Back home though, I’m elated, hopeful, eager, and for a moment think my life might resume tomorrow. I swing back to fear. And back to eagerness. I speak to my family doctor about reducing medication dosages. My life apparently won’t resume tomorrow, and medications will be necessary for some time yet, doses titrated down slowly. “This will take months,” she says, but it will get much, much better, and it will pass. But it’s so nice to hear your voice!” I’m deflated. But how nice is that, a doctor who returns a call and changes a prescription without insisting on an office visit?

Patience has never been my forte. I will have to practice.

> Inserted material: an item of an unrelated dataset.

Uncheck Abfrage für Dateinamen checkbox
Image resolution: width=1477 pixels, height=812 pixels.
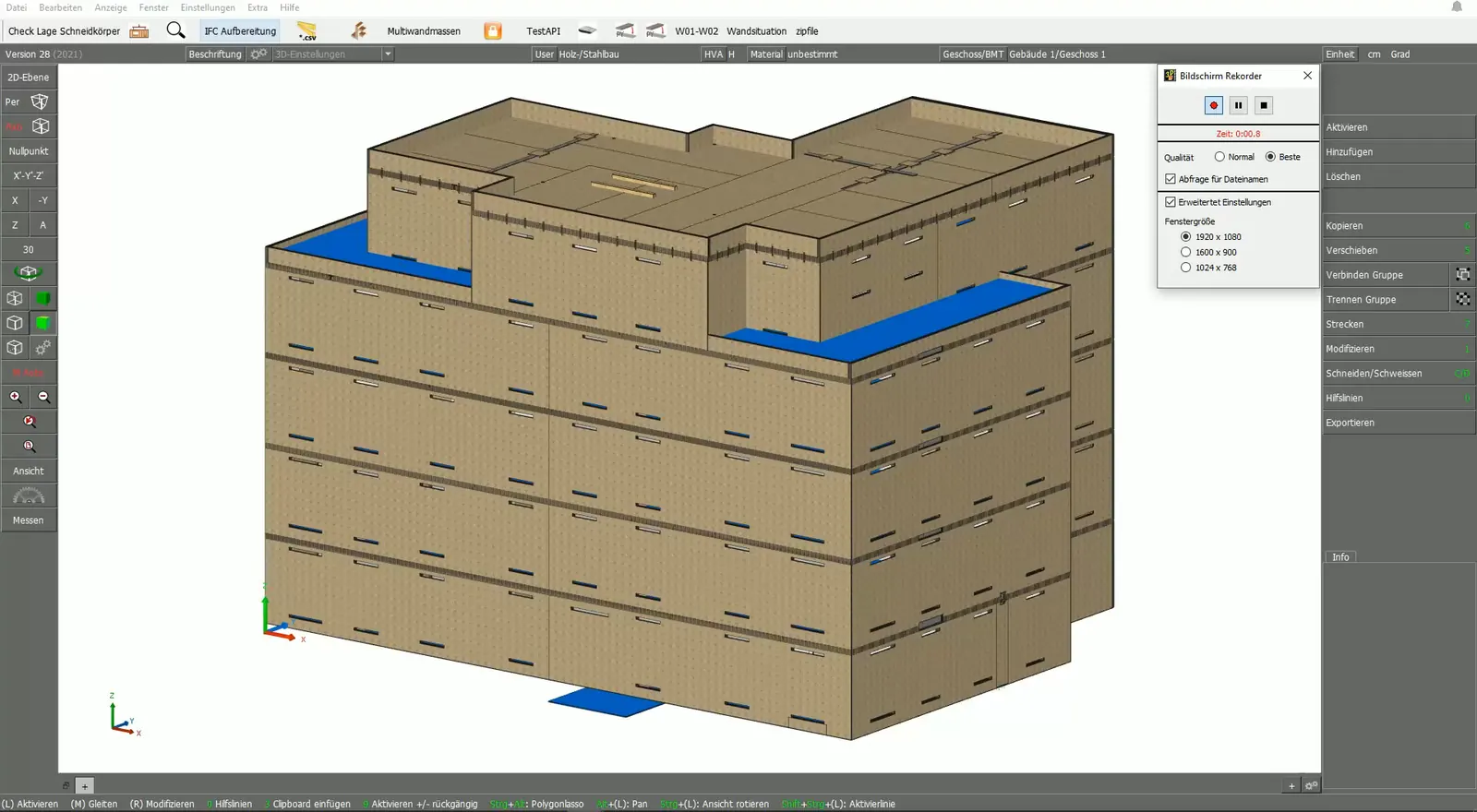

I love all of you. The young adults forever tied to my DNA and my soul, whose voices and eyes and bodies, even through the oblivion and across the miles were such potent medicine. The mother-daughter familiarity lying on the bed next to me when I surfaced from my oblivion states, whose smiles and tears made me remember all I needed to know in that moment. The man whose love has so often carried me over the years, and who is now completing an intensive course in patience, and in finding new TV series and bites of food just the right flavour for me, and in patience, and in domestic and kitchen literacy, and in patience, and in worry and sleepless nights, and in patience. The man and woman who gave me life, whose tears I felt across town, the sister who kept offering to drop anything on a dime to come meet my needs.

I love those of you who sent their magic from across the oceans, those who sent their love from the pews of their places of worship and got their friends on board to do the same. Those who, a short time ago, I knew only in a service-provider capacity who stepped beyond those bounds to offer their amazing healing skills, their empathy, their acute intuitions and minds and just the right metaphors and insights to get the frontal lobe of my brain crackling in ways that—science journals now tell us— literally and in measurable ways alter the biology of our cells. Those who breathed the endless human capacity to be selfless for an hour or two and from distances large and small simply channeled the divine. Those who offered to dance despite hardly knowing me, those who transmitted their energy through their hands on mine, their eyes locked into mine, those who refused to take offence at my family-only visitation request. Those who supported via healing circle ceremonies, bone broth, foot massages, wheelchair outings, fuzzy socks and pretty things in general, via stew and kabobs and open-eyed conversation for my tired newly-graduated nurse-husband.

They’ve been endless days and nights, and may be for some time yet, though hopefully not to the same degree. But the memory will fade, the injuries and fear will heal, the cancer will give way. And I hope that what will remain is the awareness of wealth, of divine holy goodness.